Task goal:
Could you return the listing below exactly, with every line intact?

Records shown:

==================================================

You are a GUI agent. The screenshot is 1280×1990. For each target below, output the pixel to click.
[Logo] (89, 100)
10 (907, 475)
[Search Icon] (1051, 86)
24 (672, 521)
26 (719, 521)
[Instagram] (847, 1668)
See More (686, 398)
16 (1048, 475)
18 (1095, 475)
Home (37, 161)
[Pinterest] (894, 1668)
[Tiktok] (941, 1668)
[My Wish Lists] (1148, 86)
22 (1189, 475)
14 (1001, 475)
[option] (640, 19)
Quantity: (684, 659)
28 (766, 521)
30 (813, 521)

==================================================

Response:
You are a GUI agent. The screenshot is 1280×1990. For each target below, output the pixel to click.
[Logo] (89, 100)
10 (907, 475)
[Search Icon] (1051, 86)
24 (672, 521)
26 (719, 521)
[Instagram] (847, 1668)
See More (686, 398)
16 (1048, 475)
18 (1095, 475)
Home (37, 161)
[Pinterest] (894, 1668)
[Tiktok] (941, 1668)
[My Wish Lists] (1148, 86)
22 (1189, 475)
14 (1001, 475)
[option] (640, 19)
Quantity: (684, 659)
28 (766, 521)
30 (813, 521)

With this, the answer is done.